Frana della Valgenasca: si studia un tunnel

La Comunità montana ha deciso di affidare l’incarico per valutare la fattibilità dell’intervento. Le stime parlano di un fronte franoso con un movimento di terra e rocce per mezzo milione di metri cubi.

Prima era solo un sasso lanciato nello stagno del dibattito, ora c’è qualcosa di più. Siamo sempre nel campo delle ipotesi futuribili, ma in queste settimane c’è stato un significativo passo avanti sulla strada che porterà alla realizzazione di una viabilità alternativa in grado di superare il tratto di Statale 36 messo a rischio dalla frana della Valgenasca a San Giacomo Filippo.

La Comunità Montana, infatti, ha deciso di muoversi su due fronti. Da una parte con il noto progetto che prevede la realizzazione di una bretella in grado di collegare la viabilità agro-silvo pastorale di Sant’Antonio-Cigolino con quella di Sommarovina. Una strada che, come spiegato dallo stesso ente comprensoriale «sarebbe un collegamento di assoluta emergenza in quanto per lunghi tratti il percorso esistente è tortuoso, esposto a possibile caduta di massi e con pendenze notevoli». Non una strada vera e propria, insomma, in grado di risolvere il problema e evitare che la Vallespluga rimanga isolata. Problema che durante la stagione invernale, quando il passo dello Spluga è chiuso, potrebbe diventare realtà nel caso in cui la frana si muovesse.

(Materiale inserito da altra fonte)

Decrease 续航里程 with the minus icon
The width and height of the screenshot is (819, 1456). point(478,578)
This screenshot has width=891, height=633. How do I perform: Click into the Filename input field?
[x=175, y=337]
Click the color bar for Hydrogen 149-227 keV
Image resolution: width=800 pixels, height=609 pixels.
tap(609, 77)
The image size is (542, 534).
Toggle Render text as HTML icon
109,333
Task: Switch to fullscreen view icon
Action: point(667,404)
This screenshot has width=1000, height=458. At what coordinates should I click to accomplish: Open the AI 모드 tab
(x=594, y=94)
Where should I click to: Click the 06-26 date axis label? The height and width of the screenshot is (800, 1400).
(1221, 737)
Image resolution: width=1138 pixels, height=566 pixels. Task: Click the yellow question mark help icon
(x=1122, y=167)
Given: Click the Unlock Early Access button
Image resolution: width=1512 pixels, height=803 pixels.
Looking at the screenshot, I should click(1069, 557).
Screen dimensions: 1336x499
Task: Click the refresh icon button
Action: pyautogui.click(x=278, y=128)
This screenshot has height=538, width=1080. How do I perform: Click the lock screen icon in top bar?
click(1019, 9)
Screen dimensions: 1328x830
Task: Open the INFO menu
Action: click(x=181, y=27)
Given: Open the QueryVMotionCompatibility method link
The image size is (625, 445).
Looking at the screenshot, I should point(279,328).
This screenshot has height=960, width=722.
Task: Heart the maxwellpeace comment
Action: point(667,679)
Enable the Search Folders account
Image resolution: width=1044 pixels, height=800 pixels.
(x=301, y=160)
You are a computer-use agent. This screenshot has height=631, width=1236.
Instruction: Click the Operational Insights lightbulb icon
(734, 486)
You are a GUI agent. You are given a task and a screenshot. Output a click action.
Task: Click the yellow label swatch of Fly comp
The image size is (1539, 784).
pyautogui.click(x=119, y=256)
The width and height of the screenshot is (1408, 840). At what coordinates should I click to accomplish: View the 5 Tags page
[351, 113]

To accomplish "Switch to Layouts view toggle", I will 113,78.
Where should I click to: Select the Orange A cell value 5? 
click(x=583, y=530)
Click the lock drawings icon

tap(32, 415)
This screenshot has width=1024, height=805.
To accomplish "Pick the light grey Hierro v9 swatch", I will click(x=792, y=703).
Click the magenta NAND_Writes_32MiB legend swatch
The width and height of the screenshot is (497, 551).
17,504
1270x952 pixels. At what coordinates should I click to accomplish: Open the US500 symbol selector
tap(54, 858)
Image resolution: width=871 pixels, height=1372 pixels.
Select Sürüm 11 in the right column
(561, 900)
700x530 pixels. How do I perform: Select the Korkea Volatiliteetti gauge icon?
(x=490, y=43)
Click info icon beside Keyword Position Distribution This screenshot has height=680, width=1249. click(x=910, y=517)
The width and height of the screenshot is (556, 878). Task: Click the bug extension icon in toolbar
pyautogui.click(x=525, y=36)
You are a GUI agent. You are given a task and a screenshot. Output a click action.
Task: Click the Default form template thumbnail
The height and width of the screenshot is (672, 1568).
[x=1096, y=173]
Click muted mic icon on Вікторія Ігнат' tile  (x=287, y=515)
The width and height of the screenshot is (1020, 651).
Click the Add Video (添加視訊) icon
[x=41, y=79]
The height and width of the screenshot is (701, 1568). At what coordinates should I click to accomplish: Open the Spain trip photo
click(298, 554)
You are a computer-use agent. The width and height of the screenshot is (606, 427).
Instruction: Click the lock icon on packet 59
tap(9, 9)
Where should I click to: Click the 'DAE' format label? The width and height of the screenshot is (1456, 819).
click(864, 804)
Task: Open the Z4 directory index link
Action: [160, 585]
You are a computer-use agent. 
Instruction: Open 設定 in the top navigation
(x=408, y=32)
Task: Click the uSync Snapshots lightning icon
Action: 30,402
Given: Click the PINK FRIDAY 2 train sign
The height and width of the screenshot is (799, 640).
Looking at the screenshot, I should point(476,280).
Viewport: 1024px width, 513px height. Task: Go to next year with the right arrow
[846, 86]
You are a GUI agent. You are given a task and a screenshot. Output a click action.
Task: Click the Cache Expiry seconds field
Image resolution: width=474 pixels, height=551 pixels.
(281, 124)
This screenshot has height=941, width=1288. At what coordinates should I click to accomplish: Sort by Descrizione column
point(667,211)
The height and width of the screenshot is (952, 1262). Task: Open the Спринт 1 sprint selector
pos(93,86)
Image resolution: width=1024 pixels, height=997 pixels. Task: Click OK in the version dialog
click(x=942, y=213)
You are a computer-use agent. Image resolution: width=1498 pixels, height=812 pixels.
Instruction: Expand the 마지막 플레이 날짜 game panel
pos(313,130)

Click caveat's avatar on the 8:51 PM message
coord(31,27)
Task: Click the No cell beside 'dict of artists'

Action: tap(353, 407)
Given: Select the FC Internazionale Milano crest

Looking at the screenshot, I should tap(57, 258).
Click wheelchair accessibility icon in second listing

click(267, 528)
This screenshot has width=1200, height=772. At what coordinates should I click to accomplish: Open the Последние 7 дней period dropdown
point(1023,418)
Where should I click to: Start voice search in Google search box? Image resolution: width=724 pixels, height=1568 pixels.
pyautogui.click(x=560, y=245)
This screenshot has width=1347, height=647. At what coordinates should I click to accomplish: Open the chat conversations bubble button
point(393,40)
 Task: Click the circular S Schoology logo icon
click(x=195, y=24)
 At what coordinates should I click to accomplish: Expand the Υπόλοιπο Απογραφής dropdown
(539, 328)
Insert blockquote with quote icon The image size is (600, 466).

«Per risolvere l’accessibilità alla Vallespluga nel tratto che potrebbe essere interessato dall’evoluzione del movimento franoso e già di suo interessato da caduta massi dal versante, sarebbe necessario realizzare una nuova viabilità mediante la costruzione di una galleria naturale». Un tunnel in grado di collegare la zona dell’ex Casa Cantoniera di Bette fino al quarto tornante a San Giacomo Filippo. Un tunnel di circa un chilometro Va studiata la fattibilità tecnica dell’intervento, ma anche quella economica. Una stima della scorsa primavera parlava di una spesa compresa tra 10 e 15 milioni di euro. Inavvicinabile per le casse degli enti locali. In ogni caso ci si muove. L’ente guidato dalla presidente Cinzia Capelli ha dato mandato agli uffici di affidare un incarico esterno per la redazione di uno studio.